Quinton LHS on our day out to Middleton Hall
The Manor of Middleton was held by the de Freville family until 1418 and came to the Willoughbys by virtue of the marriage of heiress Margaret de Freville to Sir Hugh Willoughby. The Willoughbys had extensive estates in Nottinghamshire and elsewhere, their principal seat being Wollaton Hall, Nottingham. In the mid-17th century the hall was home to Francis Willughby the famed mathematician and naturalist and his descendants holding the title Baron Middleton. The Georgian West Wing dates from the late 18th century but in 1812 the estates and the Barony passed to Henry Willoughby of the Birdsall, Yorkshire branch of the family and Middleton declined in importance in family terms. The Middleton and Wollaton estates were sold in the 1920s.
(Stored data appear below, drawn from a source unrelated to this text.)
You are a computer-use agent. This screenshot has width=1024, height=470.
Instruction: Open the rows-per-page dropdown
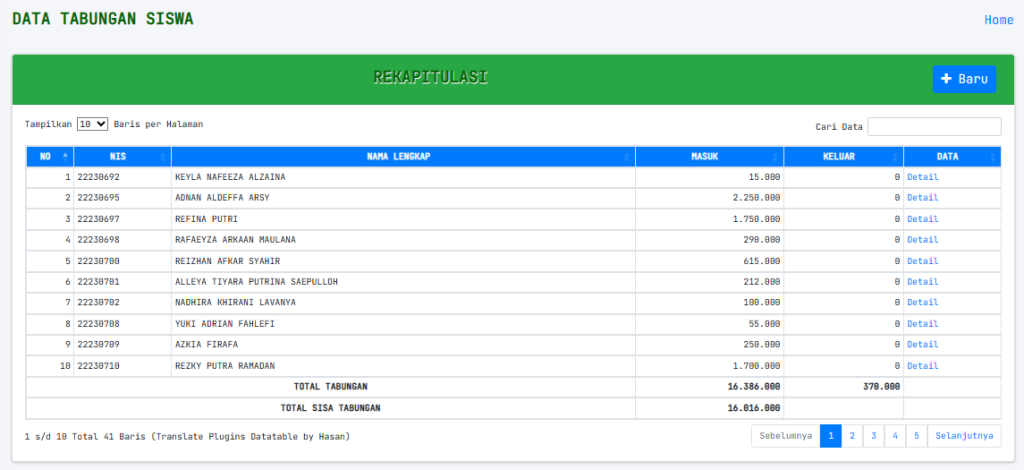click(x=92, y=123)
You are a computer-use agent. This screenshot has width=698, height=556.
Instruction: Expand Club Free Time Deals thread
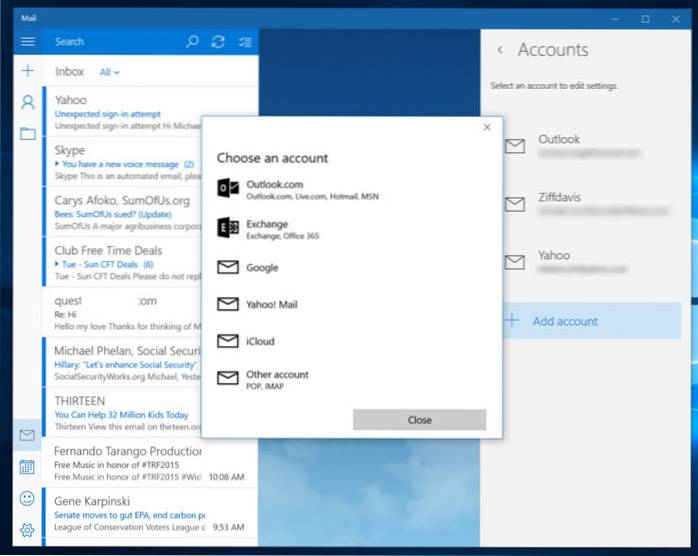click(x=58, y=264)
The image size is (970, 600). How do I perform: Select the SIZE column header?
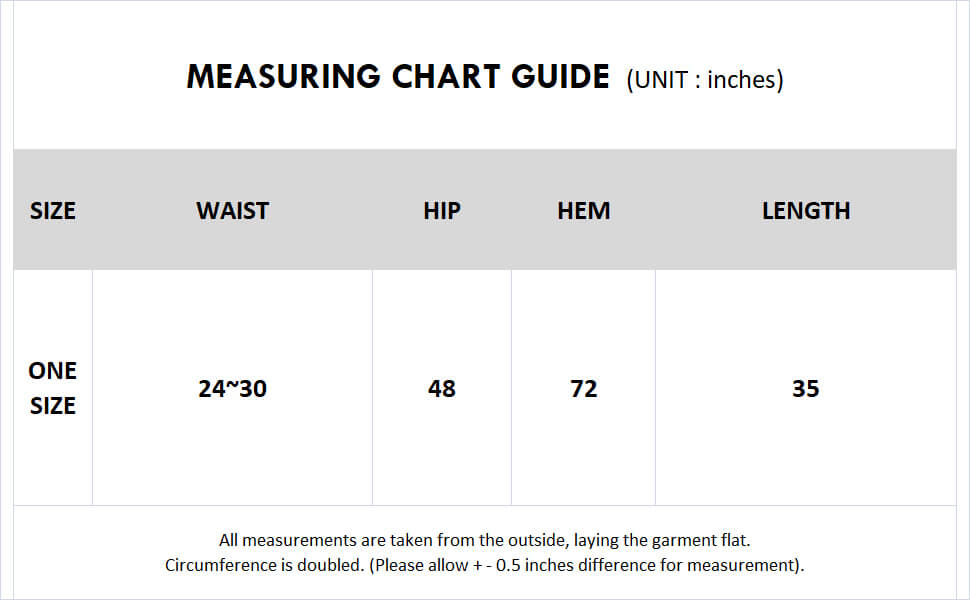(53, 211)
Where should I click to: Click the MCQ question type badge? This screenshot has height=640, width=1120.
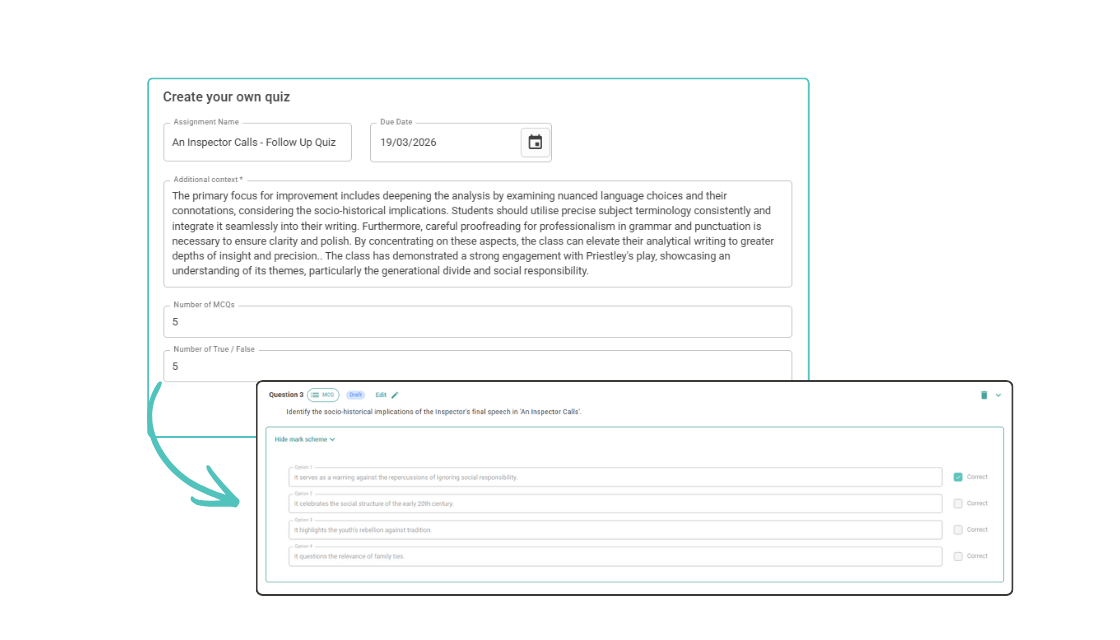coord(323,395)
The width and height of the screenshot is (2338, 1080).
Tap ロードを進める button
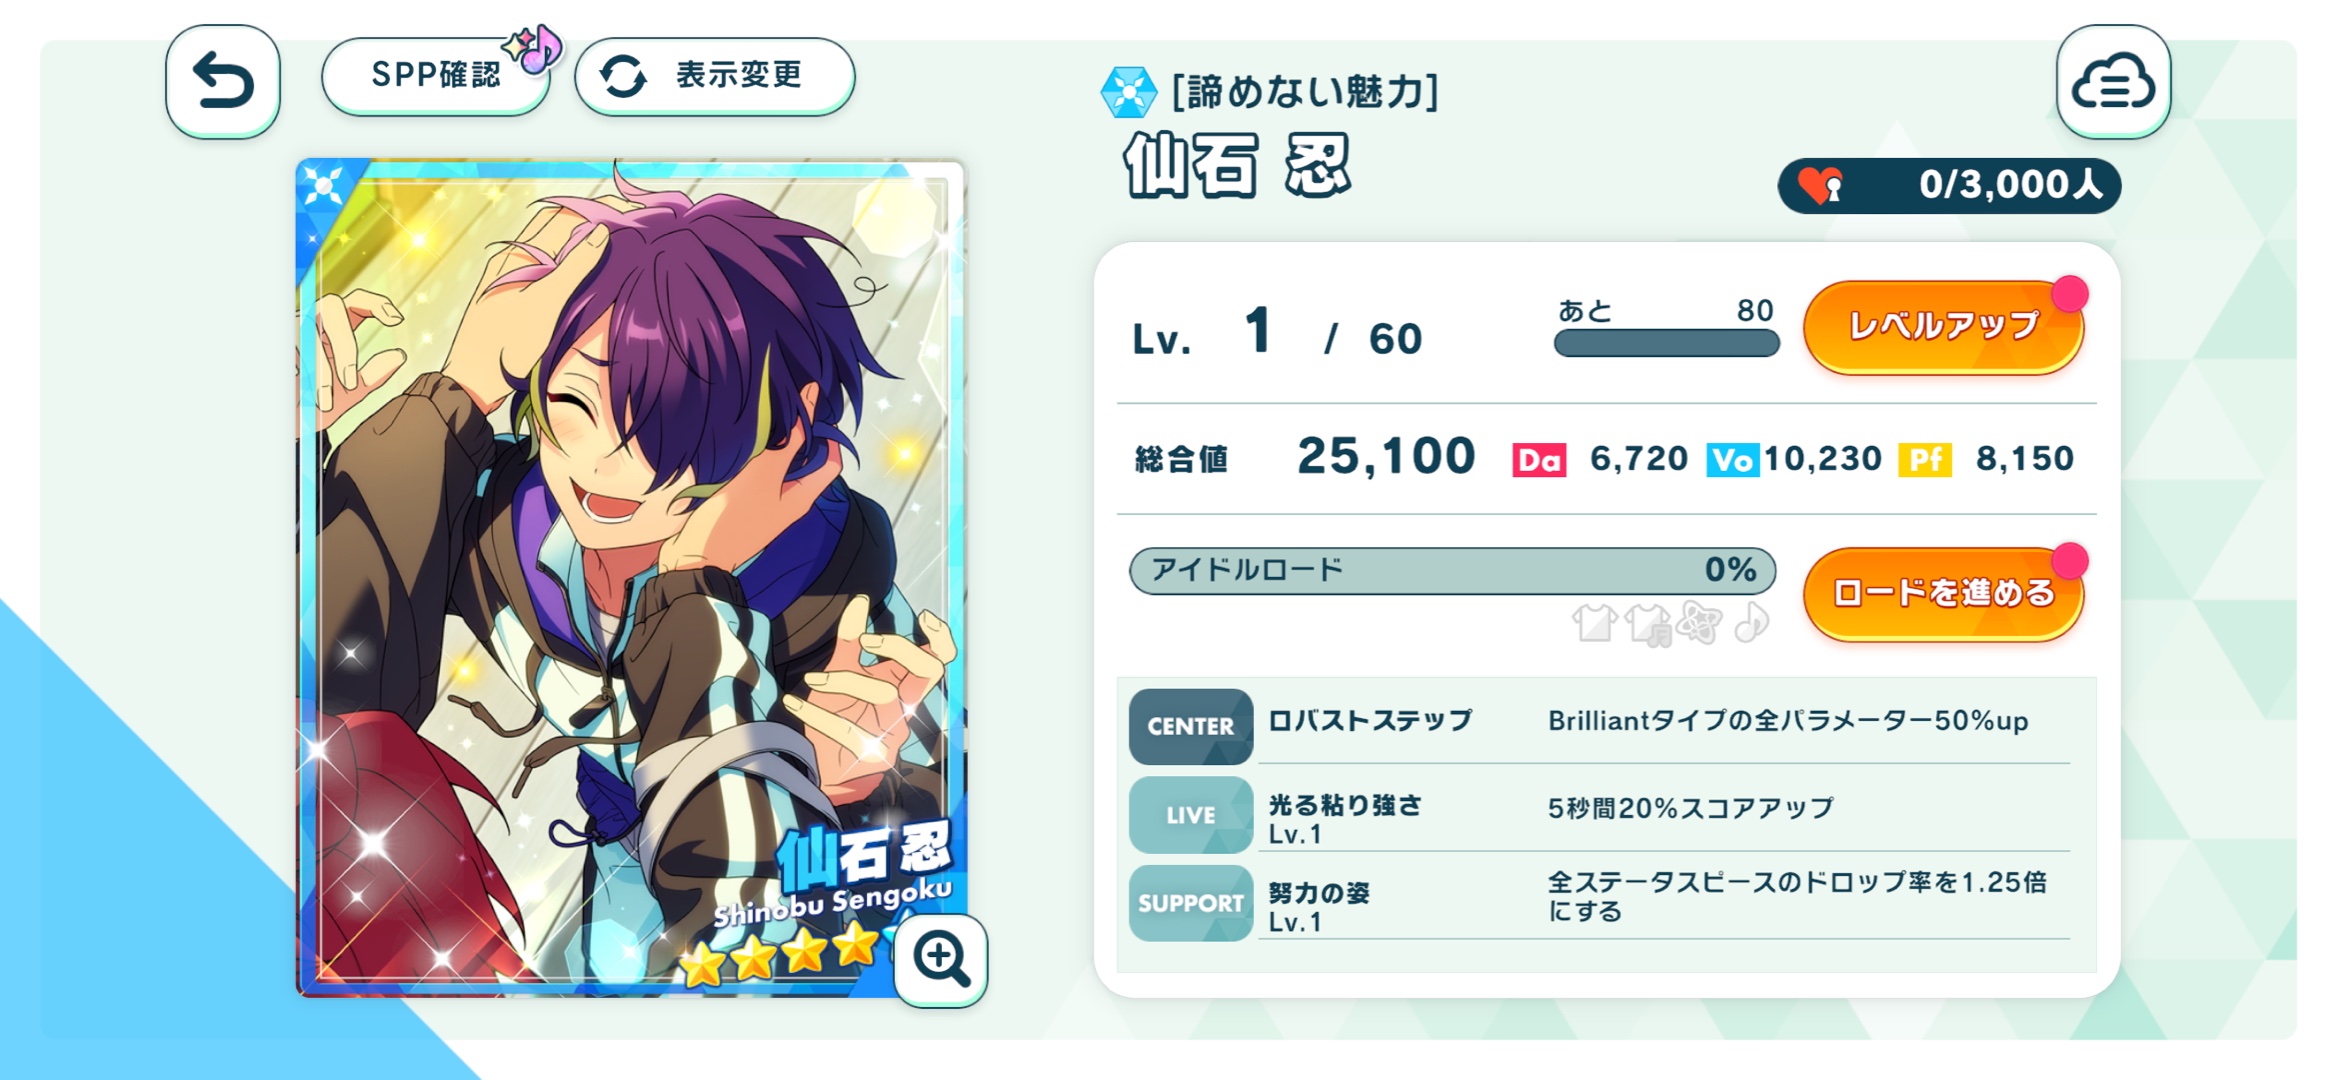[1943, 594]
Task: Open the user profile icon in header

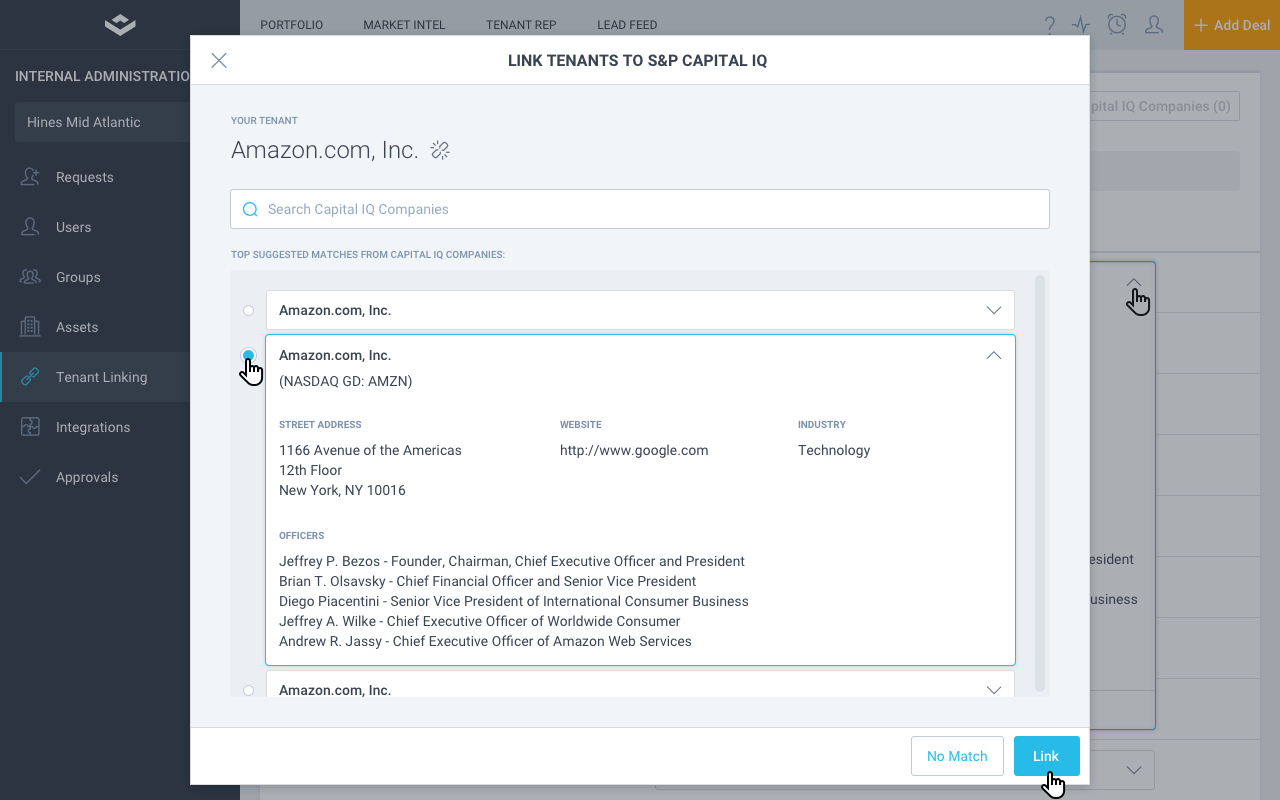Action: coord(1154,25)
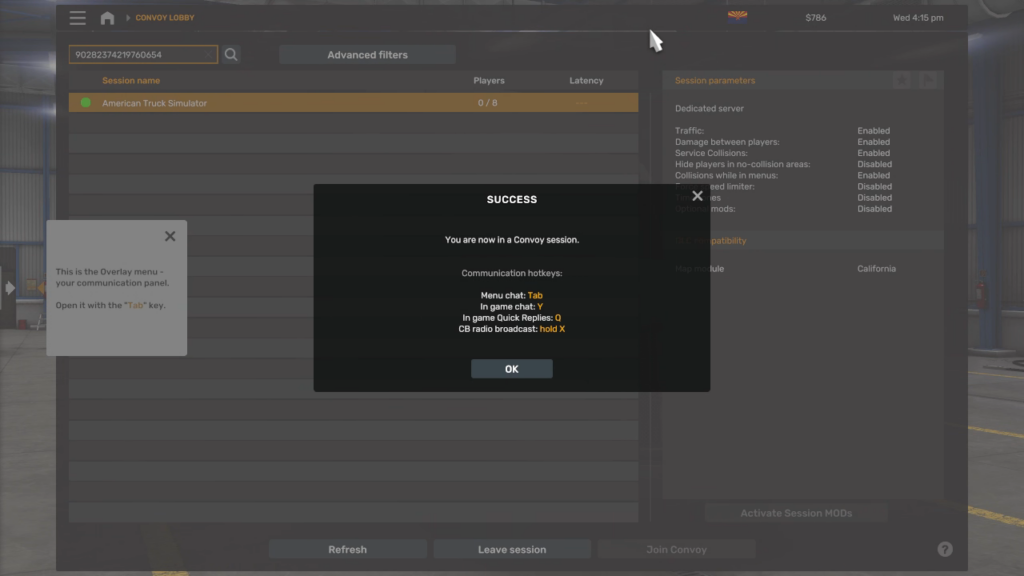Show previous session parameters page
The width and height of the screenshot is (1024, 576).
coord(903,80)
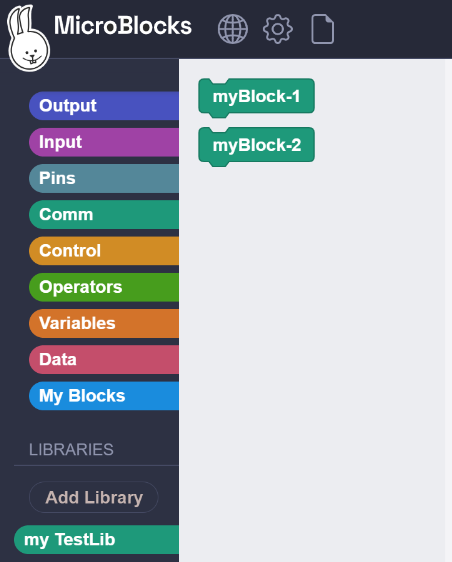This screenshot has height=562, width=452.
Task: Click the myBlock-2 block
Action: tap(256, 146)

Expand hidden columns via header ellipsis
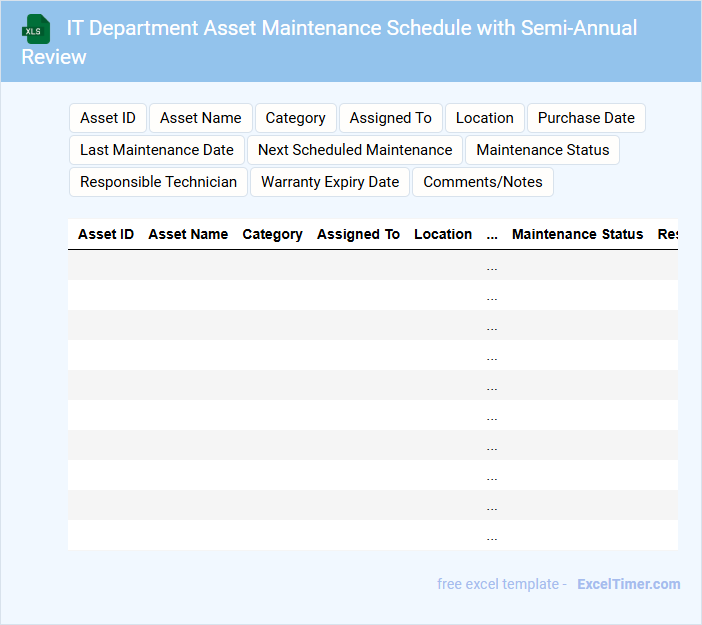(492, 235)
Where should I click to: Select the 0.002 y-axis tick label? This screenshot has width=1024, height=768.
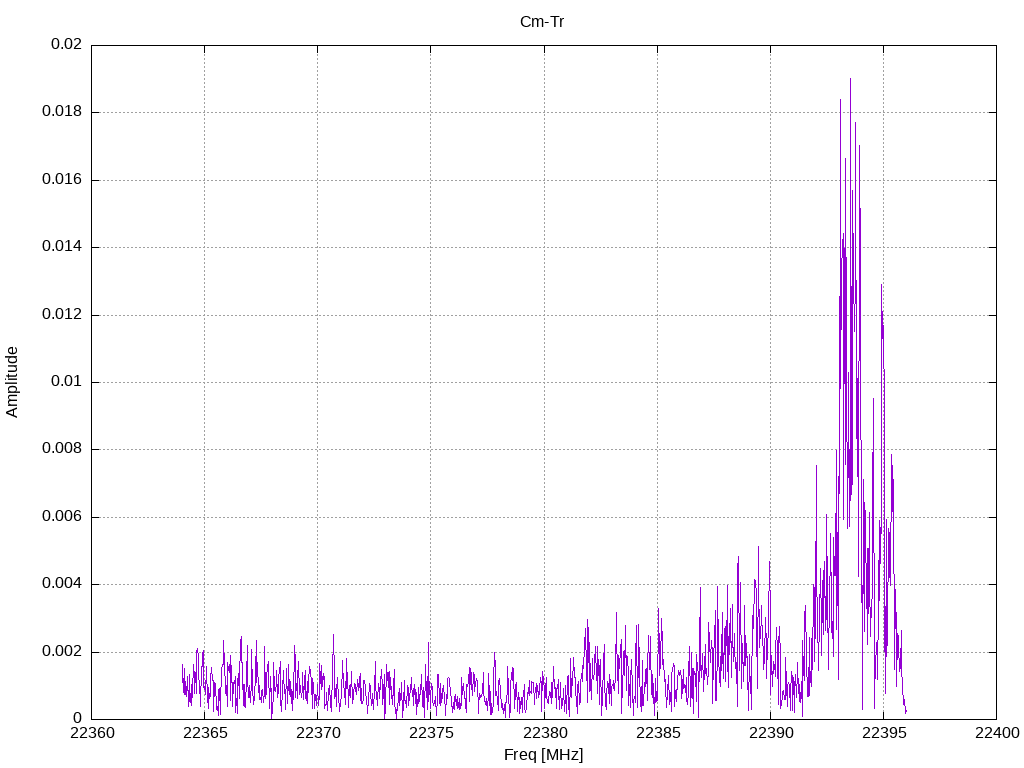(x=62, y=652)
See under Middleton village for more historical details. The hall was allowed to fall into disrepair over many years and since 1980 is being restored by a charitable trust.
The hall’s history spans over 1,000 years so this means that there are a lot of stories to tell. Over the centuries the Hall has grown and changed as have the people that have called this place home. During our visit we met the commander of the Norman cavalry at the Battle of Hastings; a Medieval Lord who escaped a prison sentence; a Tudor explorer who died whilst trying to find a North-East passage to China; our two famous seventeenth-century naturalists; and a Duchess renowned for her love of music. The buildings themselves tell their own fascinating story, of construction styles from the Medieval through to the Georgian period and changes in the methods and materials used.
Middleton Hall & Gardens has entered a period of exciting projects, from planning and developing how it shares its stories with visitors, to the more mundane but still vitally important role of managing to keep the roof on!
Signs of staining on the ceiling of the Great Hall was noticed early in the year, this caused a great amount of concern and after such a wet early summer led to the hall developing an indoor water feature that wasn’t planned.
Surveyors assessed the damage and roofers quoted for the likely cost of repairs. In the early stages the estimates were between £5,000 and £8,000. The earlier the roof was fixed, then water ingress should not cause further damage to the structure of the roof which would be much more costly to repair.
The Great Hall was originally restored by our volunteers over 25 years ago from its derelict state. It had been a lived-in family home up until 1966 when it was sold and left to fall into ruin. In 1980 the Middleton Hall Trust was formed and started the ongoing process of restoring and conserving Middleton Hall & Gardens. Money was raised through fundraising events, even holding concerts in the Great Hall when there was no roof at all! The local community has always played a part in keeping this important part of their heritage standing, and alive through fundraising but also using the building for their family celebrations and as a local meeting space for groups and attending concerts and plays.
Middleton’s Kitchen-The bread oven(left) and skiddle (right)
An early washing machine(left) and vacuum cleaner(right)
The eighteenth-century walled garden boasts original heated walls which are amongst the oldest of their kind dating from the eighteenth-century and also an original bothy (a small hut or cottage). The Georgian bed design is planted full of flowers loved by pollinators over the summer months. Within the walls is also the herb garden, dedicated to the two famous naturalists John Ray and Francis Willughby and the working Smithy. The gardens also contain a heritage orchard, short lakeside walk through seasonal displays of snowdrops, daffodils and bluebells, and the west lawn upon which one can while away the hours playing croquet.
Hidden behind the beautiful Tudor Barn are 12 small independent retail businesses within a peaceful Victorian stable yard. This tranquil rural retail hub is home to a popular coffee shop and where one will be able to find everything from antiques and jewellery, to herbal products and quirky gifts. One can also find a multi-award-winning Thai spa and a dog grooming service.
A thoroughly enjoyable day out, the weather was dry and sunny. All of the group managed the stairs and were amazed by this wonderful old building. The trust should be congratulated on its sterling work and preserving a part of the area’s heritage. If anyone hasn’t visited Middleton Hall then at £6 entrance fee; I suggest it would be a splendid day out for all of the family and less than an hour’s drive from Quinton. The staff also cater for tea, coffee, cakes and light lunches.